TASK LIST:
(a) Write out the passage on the Bon Secours urban farm from "As part of National" up to and including "Maryland Food Bank.", word for word.
(b) According to the passage on the Bon Secours urban farm, why will Sister Fran's funds go toward growing strawberry vines? Answer in one to three sentences.

As part of National Catholic Sisters Week, Sister Fran set up a donation challenge to raise $500 in one week. To date, nearly $3,000 has been raised to benefit the Food Access and Urban Farm Program of Bon Secours Community Works in Baltimore, MD.

Sister Fran’s funds will be used to grow strawberry vines on our farm. We currently only grow vegetables and strawberries are a frequently requested item by community members.

Our urban farm program currently feeds 82 West Baltimore families on a bi-weekly basis. The bags of food have a value of $20. During the COVID-19 pandemic, we sought additional funding, including from the Sisters of Bon Secours, that increased the value of the bags to $30.

In 2020, we grew and distributed 3,382 lbs. of food in addition to food we procured from other local farms and the Maryland Food Bank.

“The Urban Farm and our Food Access Program began with having conversations with the community about what they need,” says Colin Smith, who leads economic development department at Bon Secours Community Works. “We try to make sure that community engagement and dialogue are ongoing and not a one-time activity.”

He adds, “when we began this journey in 2017, we only planned to deliver food to families and did not have initial plans to do educational activities, create a community gathering space, or even to place food storage containers on our farm with community inspired artwork displayed on them. The farm and the delivery program have become so much more impactful because we did one simple thing – listen to our neighbors.”

The program uses a three-fold approach to food access: production, distribution and education.

INFORMATION:
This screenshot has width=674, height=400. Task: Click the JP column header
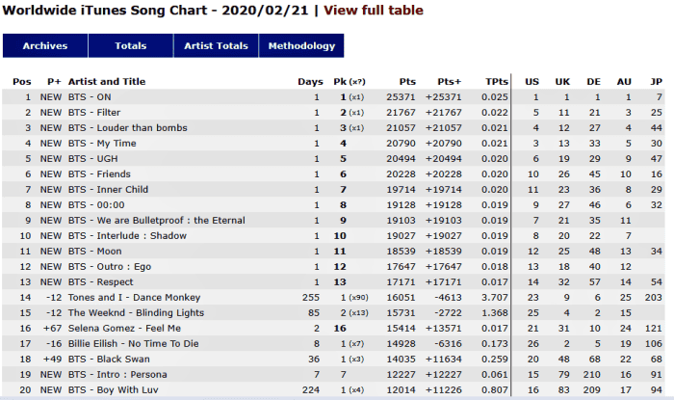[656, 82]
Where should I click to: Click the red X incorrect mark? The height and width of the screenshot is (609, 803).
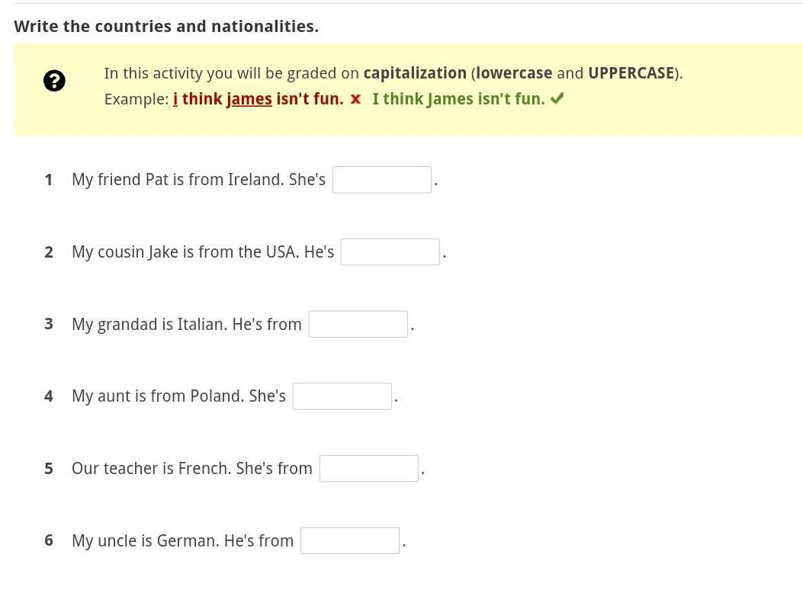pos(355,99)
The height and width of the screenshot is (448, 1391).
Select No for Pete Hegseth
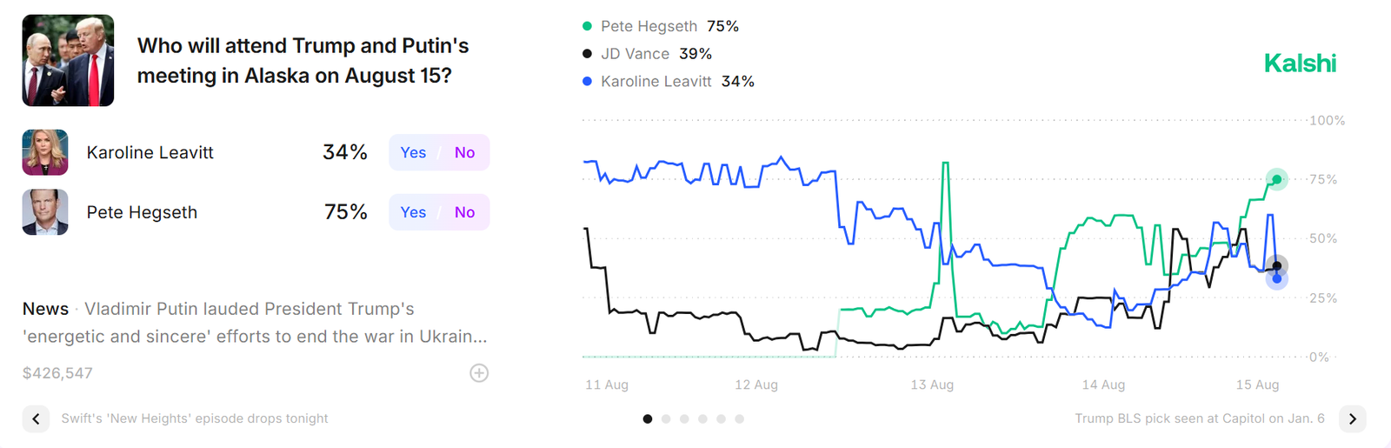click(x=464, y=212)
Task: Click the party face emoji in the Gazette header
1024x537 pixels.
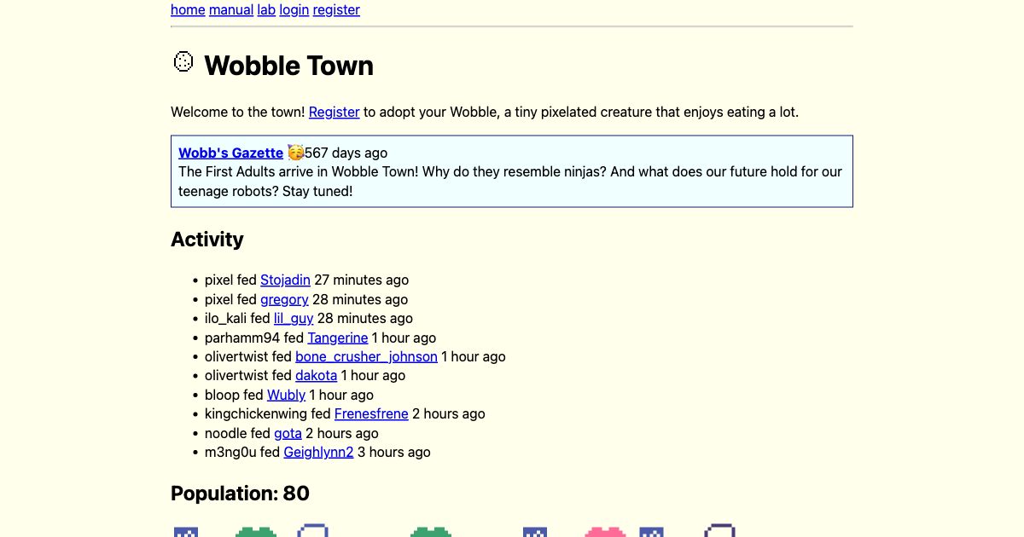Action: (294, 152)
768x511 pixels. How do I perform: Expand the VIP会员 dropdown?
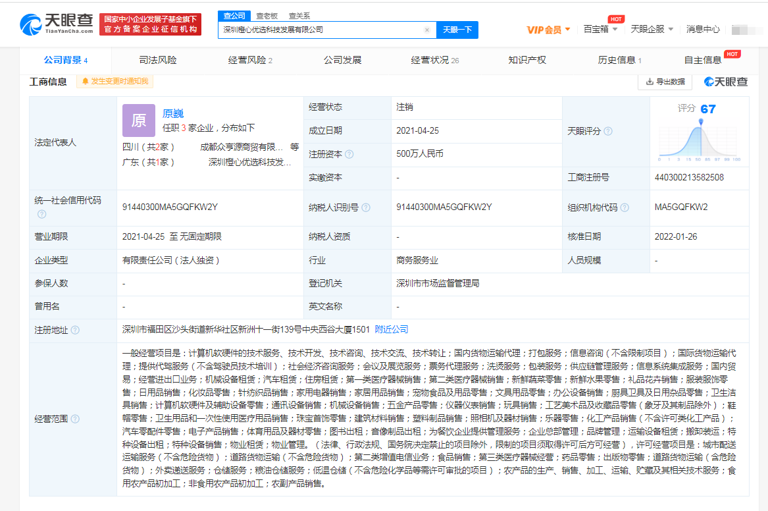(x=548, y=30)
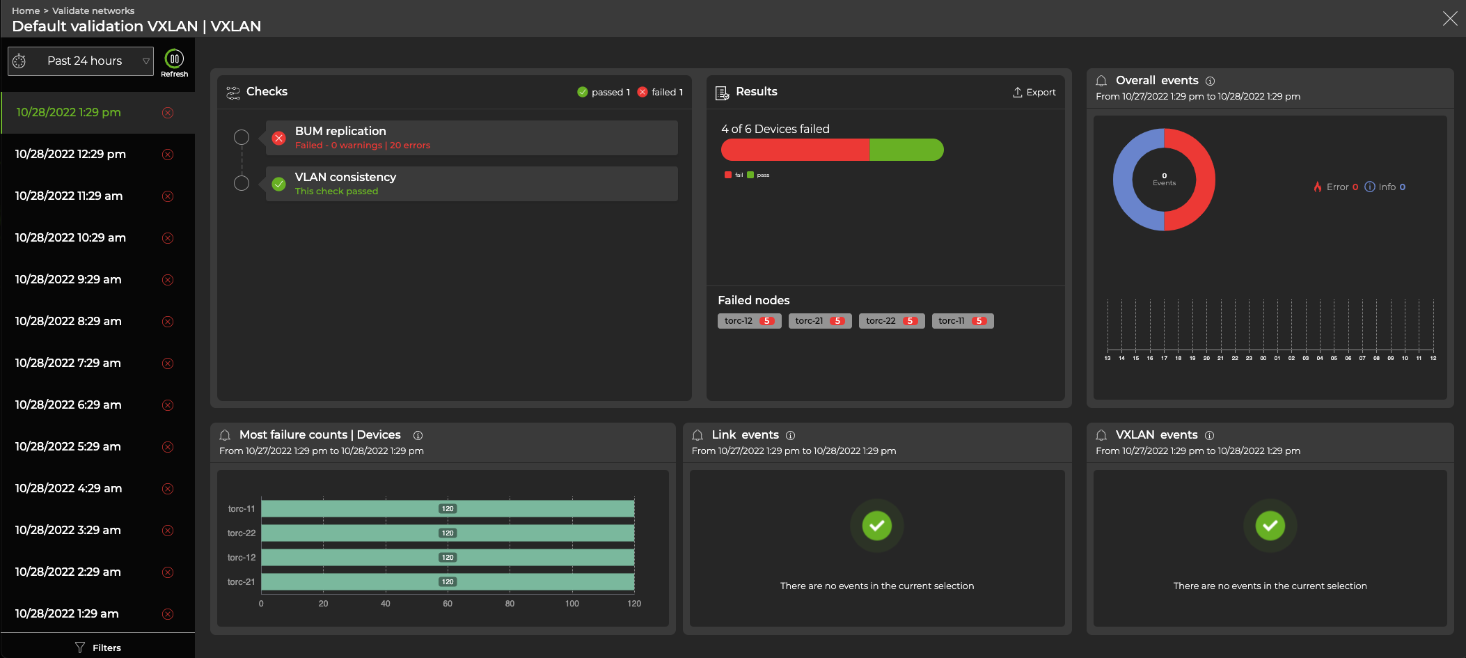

ANSWERS BY TASK:
(a)
As part of National Catholic Sisters Week, Sister Fran set up a donation challenge to raise $500 in one week. To date, nearly $3,000 has been raised to benefit the Food Access and Urban Farm Program of Bon Secours Community Works in Baltimore, MD.

Sister Fran’s funds will be used to grow strawberry vines on our farm. We currently only grow vegetables and strawberries are a frequently requested item by community members.

Our urban farm program currently feeds 82 West Baltimore families on a bi-weekly basis. The bags of food have a value of $20. During the COVID-19 pandemic, we sought additional funding, including from the Sisters of Bon Secours, that increased the value of the bags to $30.

In 2020, we grew and distributed 3,382 lbs. of food in addition to food we procured from other local farms and the Maryland Food Bank.

(b) The farm currently grows only vegetables. Community members frequently request strawberries.